[Task to complete] How many lines in the records below contain the string "size"? Reply with the number alone.

[Information given]
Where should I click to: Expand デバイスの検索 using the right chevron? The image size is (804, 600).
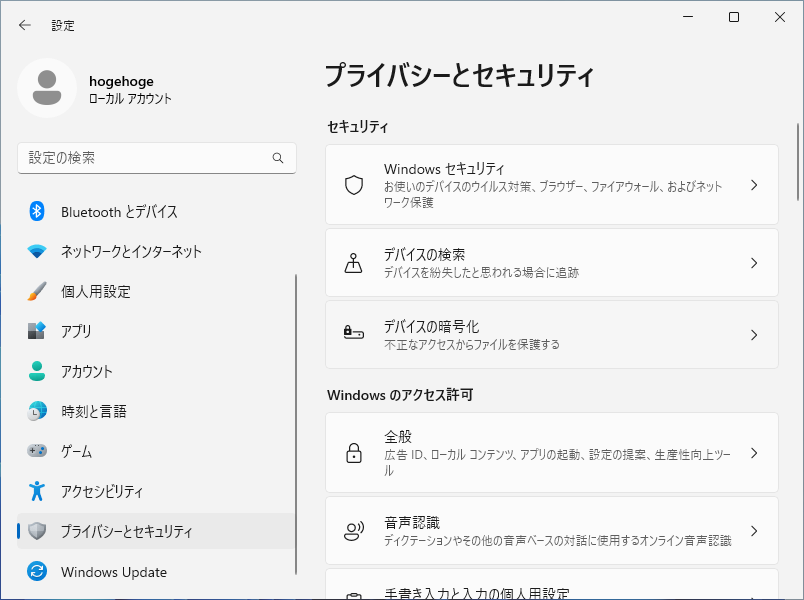754,263
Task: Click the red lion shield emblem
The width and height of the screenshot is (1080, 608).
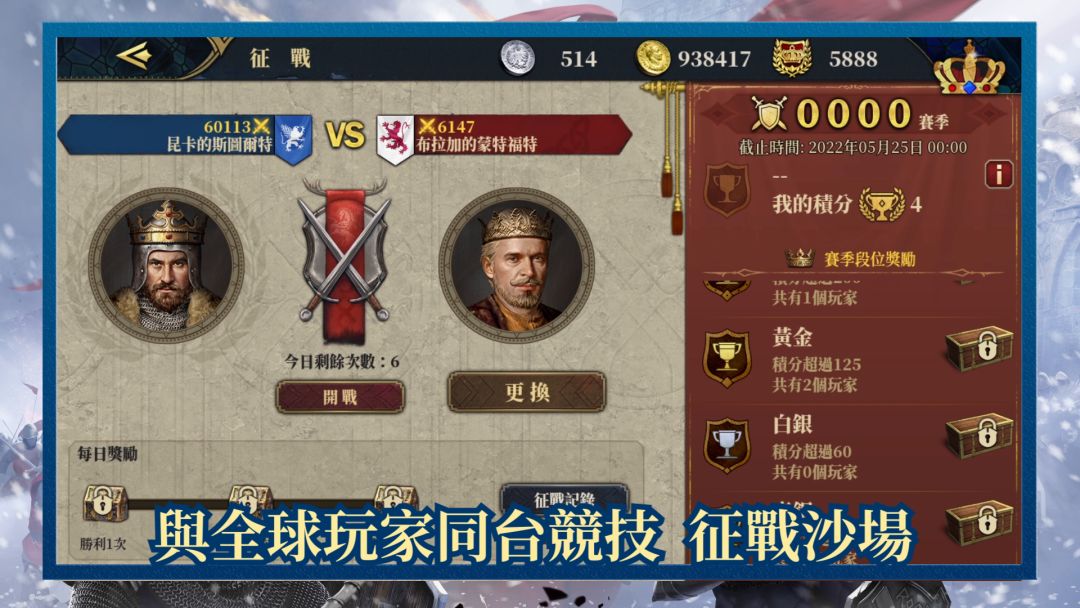Action: click(x=395, y=140)
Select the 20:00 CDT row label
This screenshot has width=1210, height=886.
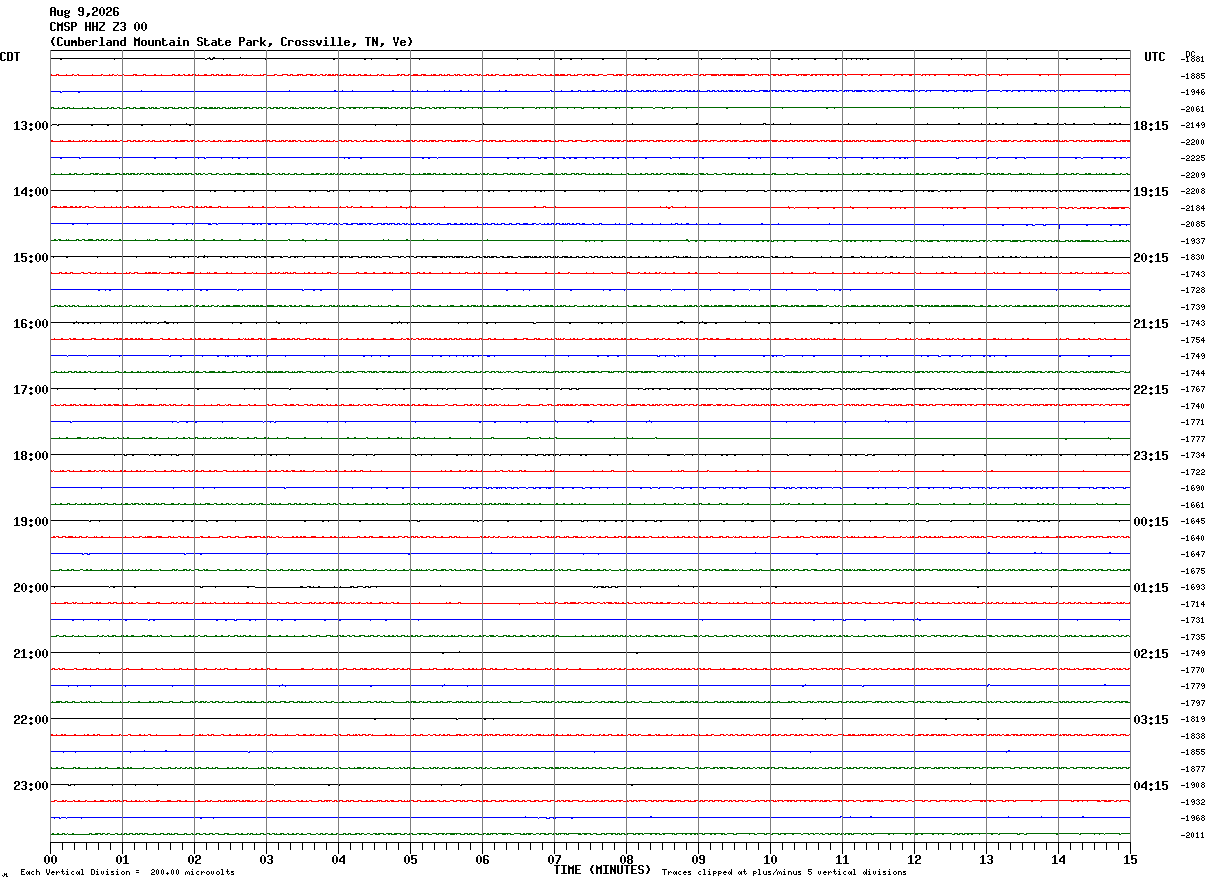tap(31, 587)
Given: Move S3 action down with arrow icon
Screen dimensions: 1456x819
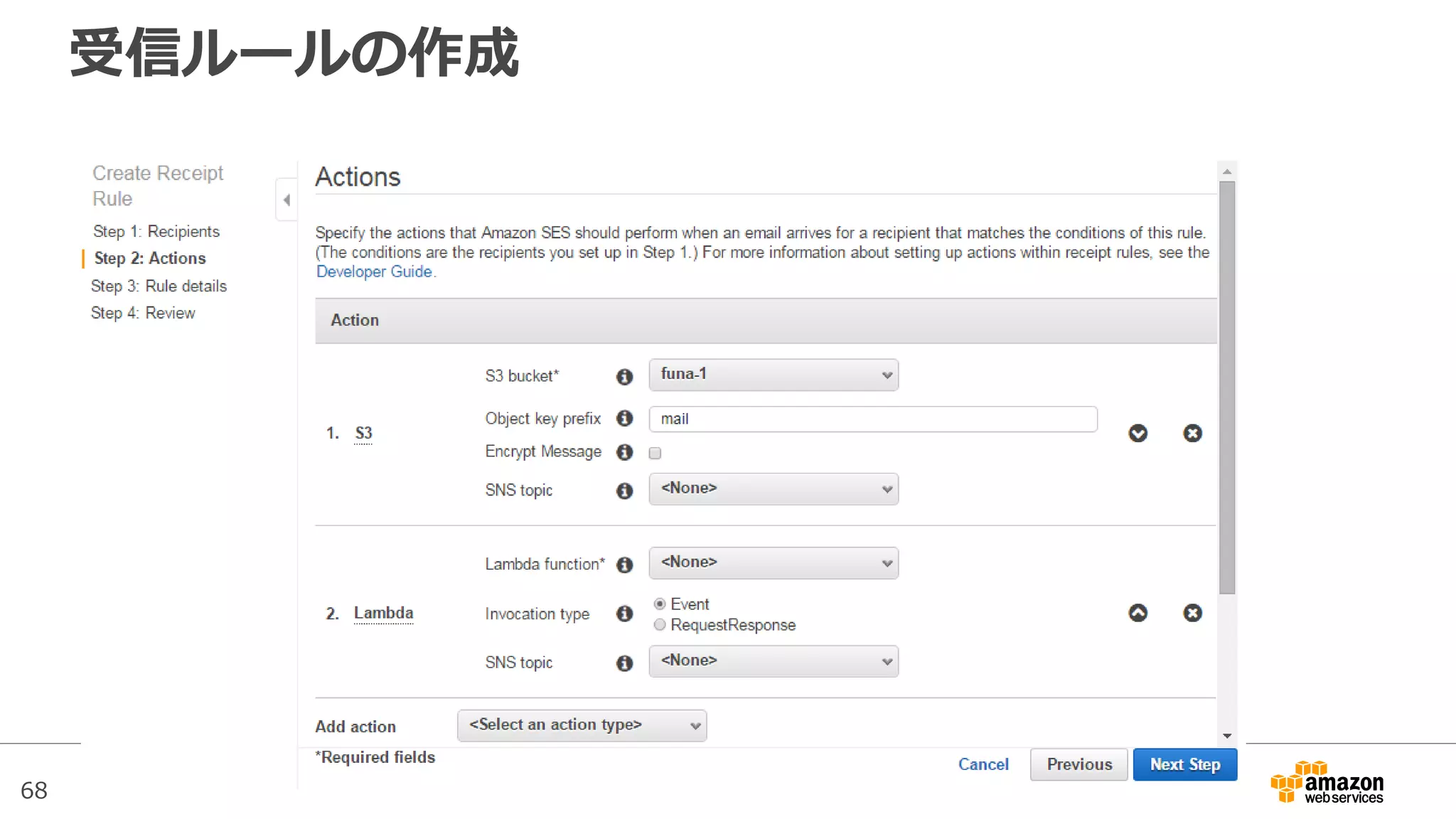Looking at the screenshot, I should pos(1138,433).
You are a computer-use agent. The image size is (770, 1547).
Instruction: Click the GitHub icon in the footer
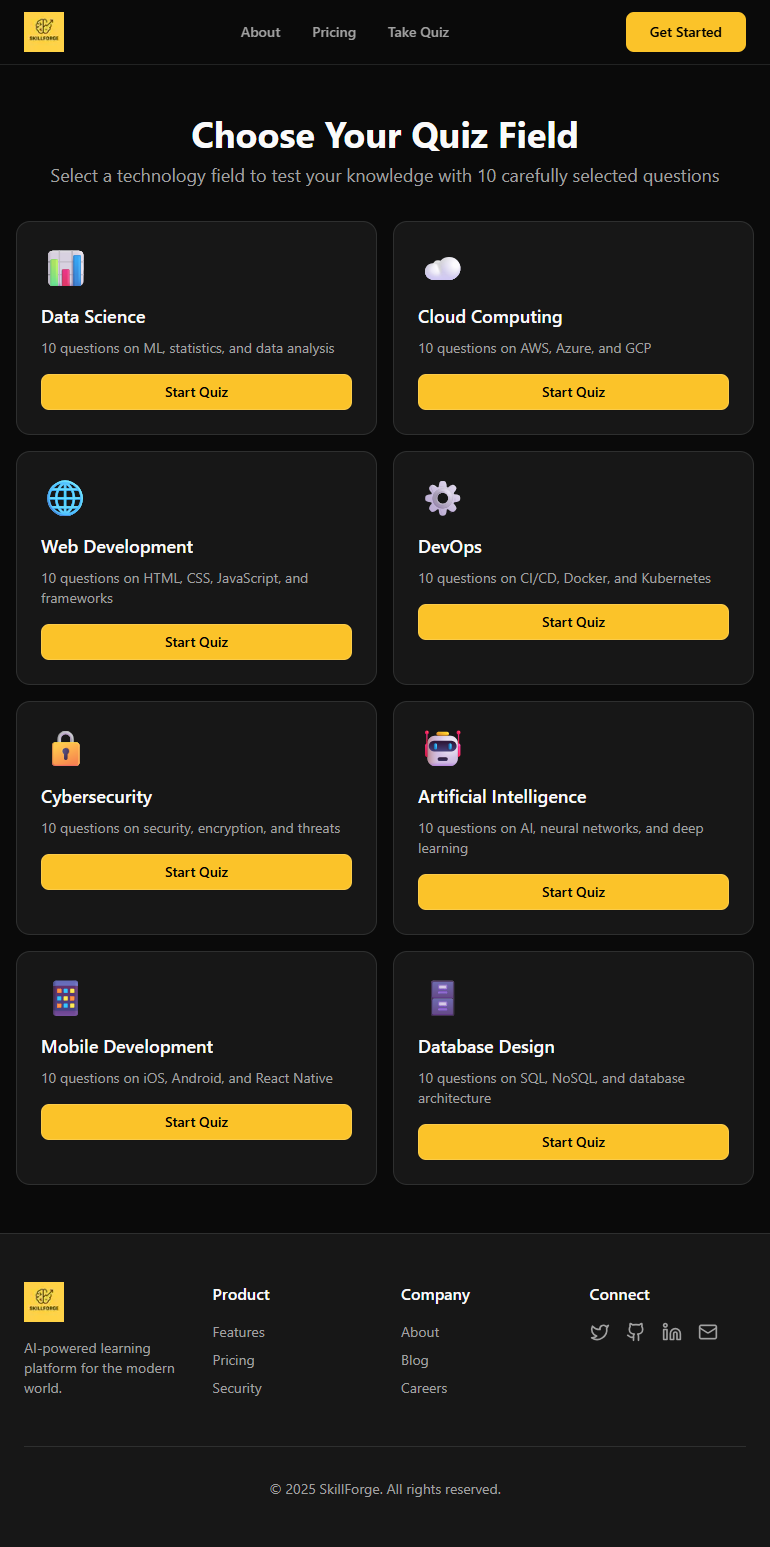point(635,1331)
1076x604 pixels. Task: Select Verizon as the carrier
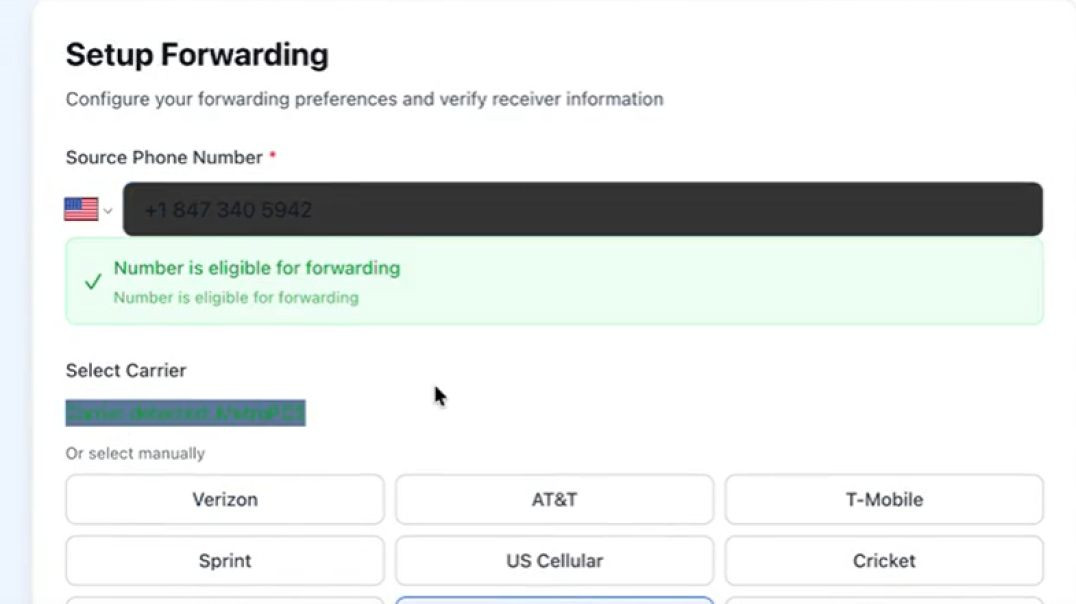(224, 499)
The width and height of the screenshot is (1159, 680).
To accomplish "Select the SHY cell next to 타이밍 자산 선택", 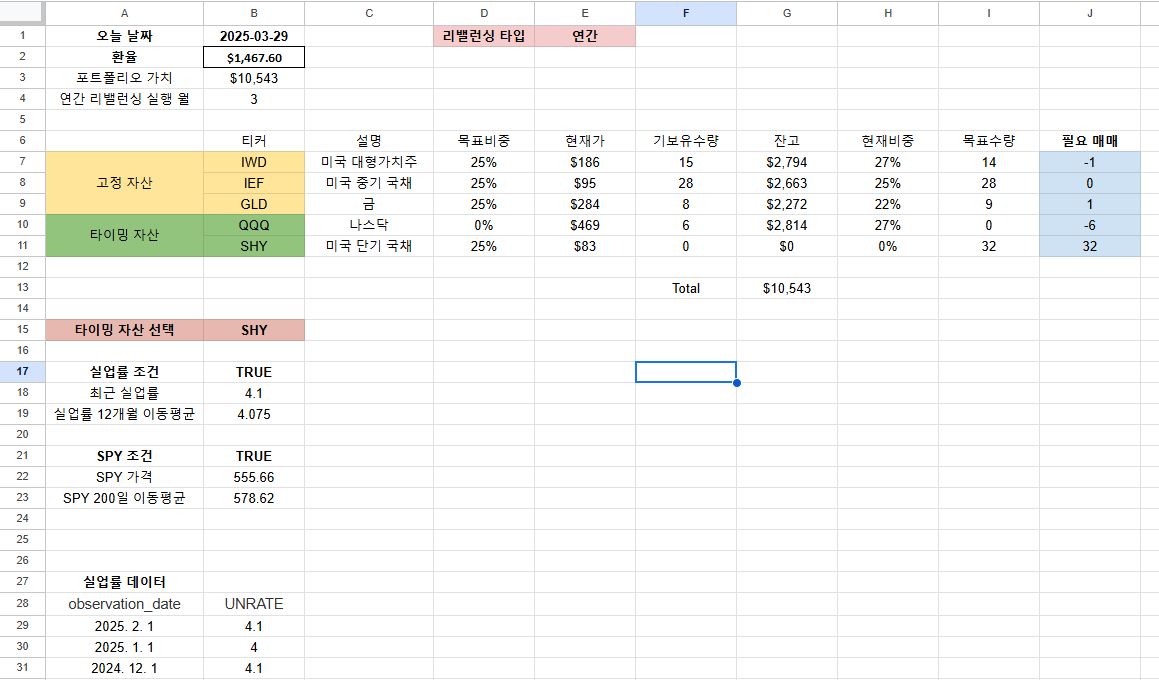I will [x=253, y=330].
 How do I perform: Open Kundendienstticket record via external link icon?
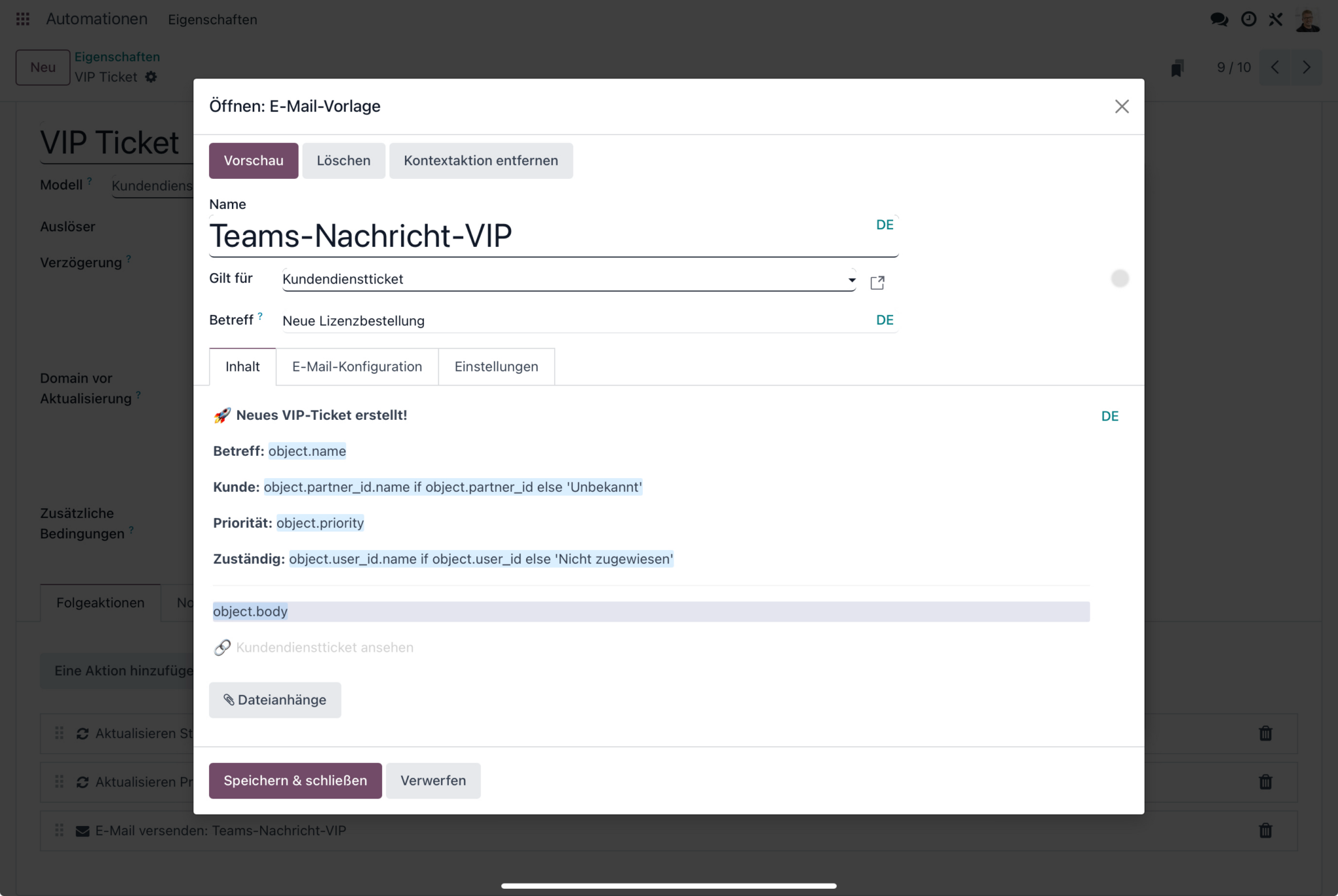coord(878,282)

[Solution] 2